Meter is a 2023 Indian Telugu-language action comedy drama film written and directed by Ramesh Kaduri and produced by Clap Entertainment. Meter features Kiran Abbavaram and Athulya Ravi (in her Telugu debut) in lead roles. It was released on 7 April 2023 to highly negative reviews from the critics and audience, and was a box-office bomb, becoming a huge all-time career-wide disaster for Kiran Abbavaram.

== Plot ==
In 2006, during the police selections in Rajahmundry, Venkat Ratnam, the father of Arjun Kalyan who was a police officer at the time, noticed a candidate trying to join the selected candidates' list under MLA Kantham Byreddy's recommendation. Venkat Ratnam refused to accept the candidate due to his suspicions, despite pressure from Byreddy. As a result, he was transferred to Warangal, where he tried to intervene when Byreddy's convoy was obstructing a pregnant woman waiting in an autorickshaw. However, Byreddy slapped Venkat Ratnam for his interference. Arjun Kalyan, who witnessed the incident, grew to resent the police job. Nonetheless, his father dreamt of making him a sincere and honest police officer, unlike himself who was forced to do his job in fear.

Fast forward to 2023, Arjun Kalyan participated in Telangana Police Selections due to his father's insistence, but he failed the selections because he did not want to become a police officer.
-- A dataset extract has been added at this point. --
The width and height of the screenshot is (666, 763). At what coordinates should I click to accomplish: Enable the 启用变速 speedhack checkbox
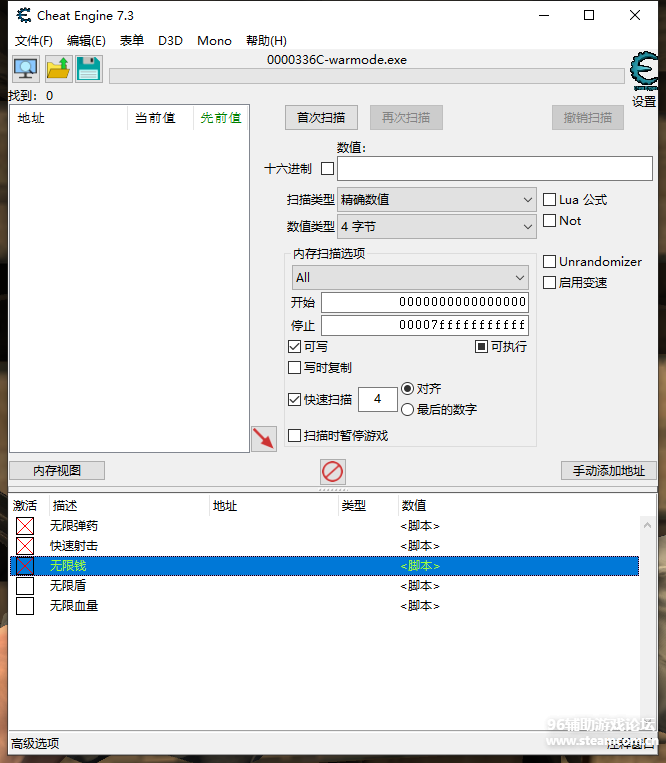click(x=549, y=283)
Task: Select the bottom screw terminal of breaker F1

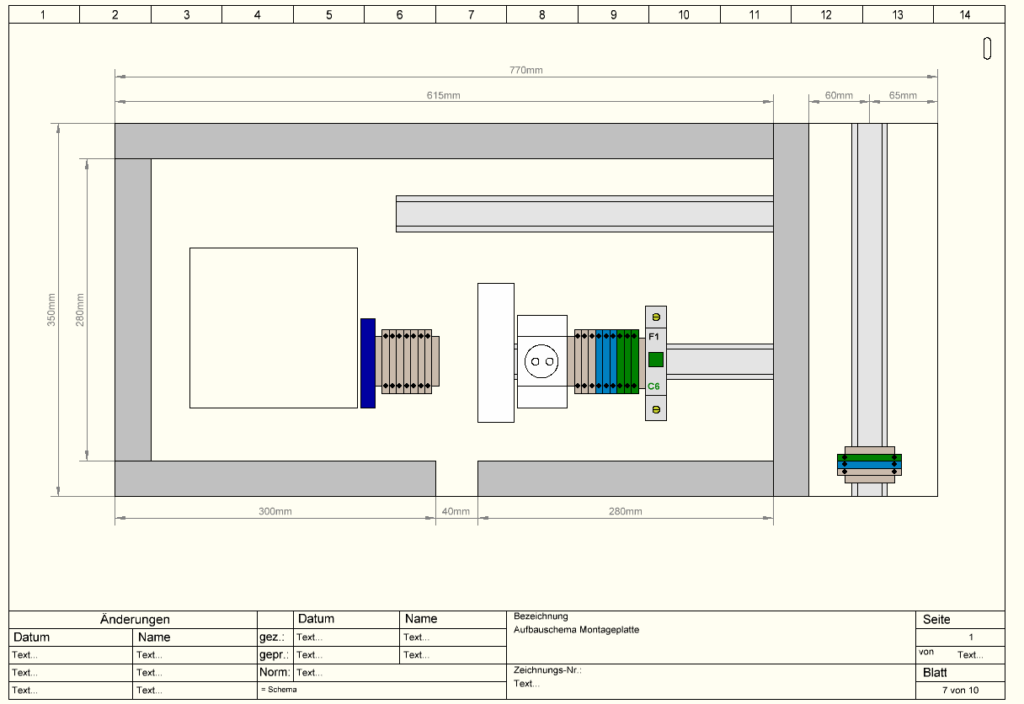Action: [x=656, y=409]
One day, while accompanying his father and uncle, he stumbled upon a kidnapping in progress and saved the heroine. Although he wasted time, he still managed to make it to the selection tests and passed them all. His father informed him that he was selected as an S.I officer for the Punjagutta Police Station.

On his first day at the police station, Arjun Kalyan released the arrested drug dealers. As a result, Commissioner Krishna Murari intended to dismiss Arjun Kalyan, but it turned out that the released dealers led the police to their gang, and they were all arrested. Arjun Kalyan became a hero in the city and difficult to terminate from his job. Later, Arjun Kalyan met the father of the woman he had saved from kidnapping, who informed him that she was averse to men and wished to become a nun.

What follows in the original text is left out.